The derivative of the numerator is:

$\frac{d}{dh} (e^{2+h} -e^2) = \frac{d}{dh} (e^2 \times e^h - e^2) = e^2.e^h-0=e^{2+h}$

and the derivative of the denominator is $\frac{d}{dh} h = 1$

by L'hopital's rule , you then have:

$\lim_{h->0} \frac{e^{2+h}}{1}$

**RangerKimmy** · May 1st 2010, 11:34 AM

Originally Posted by Failure

Consider this:
$\lim_{h\to 0}\frac{e^{2+h}-e^2}{h}=\lim_{h\to 0}\frac{e^2(e^h-1)}{h}=e^2\cdot\lim_{h\to0}\frac{e^h-1}{h}$

Have you seen the remaining limit $\lim_{h\to0}\frac{e^h-1}{h}=\lim_{h\to0}\frac{e^h-e^0}{h}$ before?
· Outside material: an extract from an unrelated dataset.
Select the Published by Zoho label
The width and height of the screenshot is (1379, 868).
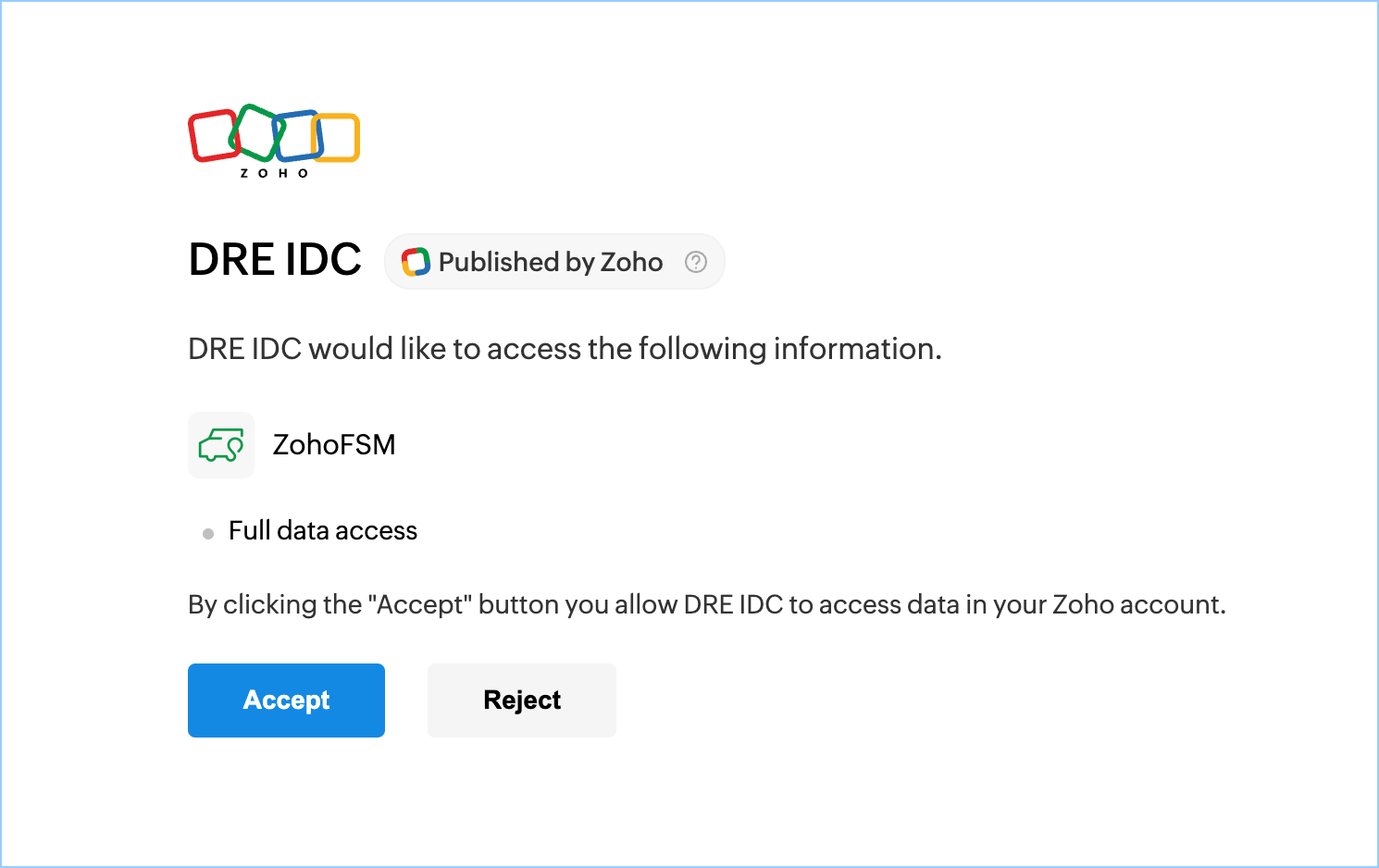551,262
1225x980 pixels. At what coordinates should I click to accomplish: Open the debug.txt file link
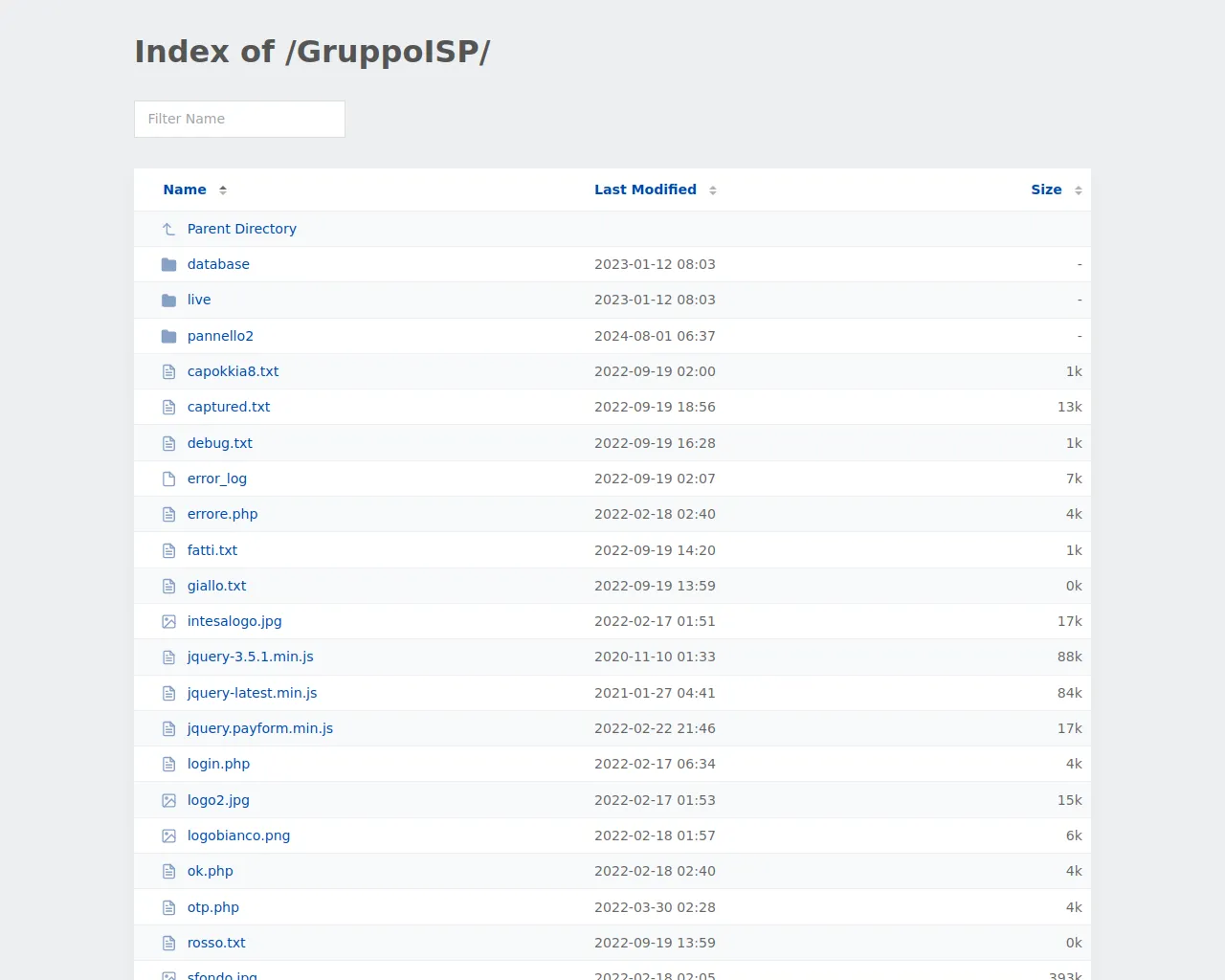[x=220, y=443]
I follow what you have done.
However, if that limit is something I should already know, then no, I haven't seen it before. Does it equal 1?
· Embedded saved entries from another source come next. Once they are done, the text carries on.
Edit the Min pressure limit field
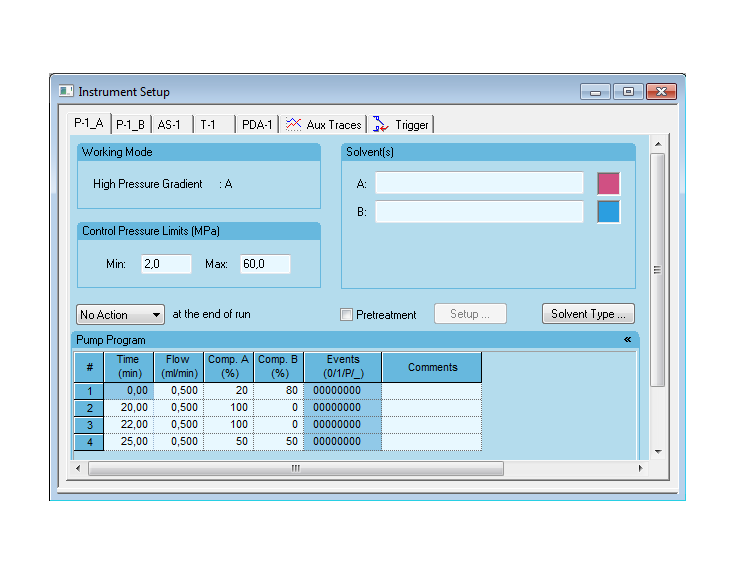This screenshot has height=577, width=750. 165,264
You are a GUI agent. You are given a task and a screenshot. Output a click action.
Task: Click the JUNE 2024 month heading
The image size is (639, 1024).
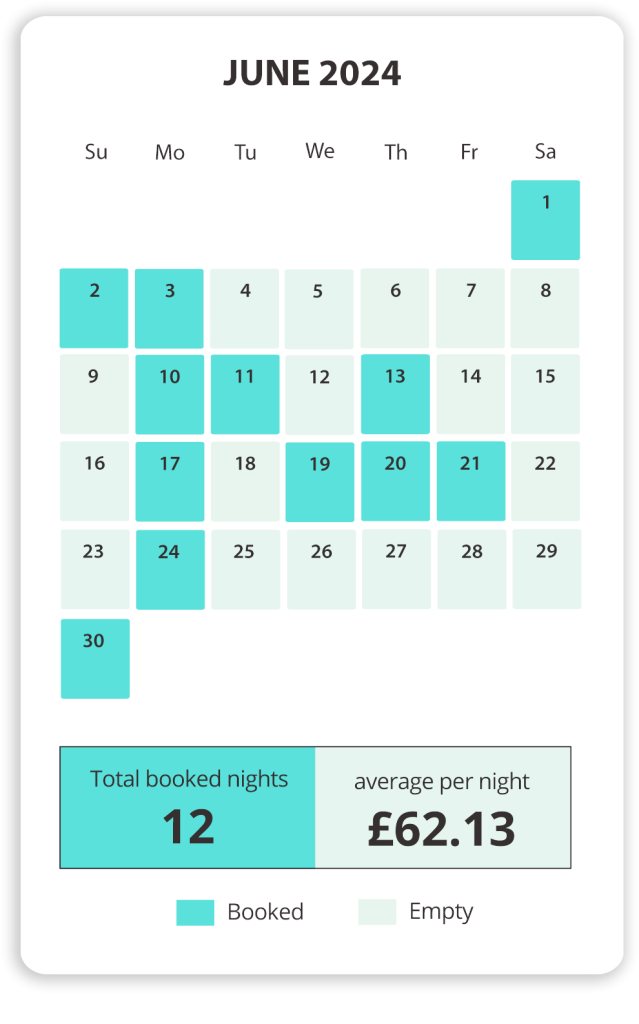312,74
**Failure** · May 1st 2010, 11:38 AM

Originally Posted by RangerKimmy

I follow what you have done.
However, if that limit is something I should already know, then no, I haven't seen it before. Does it equal 1?

Well it's the slope of the tangent of the curve $y=e^x$ at the point $(0,1)$ , that is: the limit of the slope of the secant with one fixed point in $(0,e^0)=(0,1)$ and the other point moving towards that fixed point ( $h\to 0$ ).
Yes, this limit has the value 1.

**RangerKimmy** · May 1st 2010, 11:41 AM

Originally Posted by Failure

Well it's the slope of the tangent of the curve $y=e^x$ at the point $(0,1)$ , that is: the limit of the slope of the secant with one fixed point in $(0,e^0)=(0,1)$ and the other point moving towards that fixed point ( $h\to 0$ ).
Yes, this limit has the value 1.

Ohhh. Okay, thanks! This has helped tremendously!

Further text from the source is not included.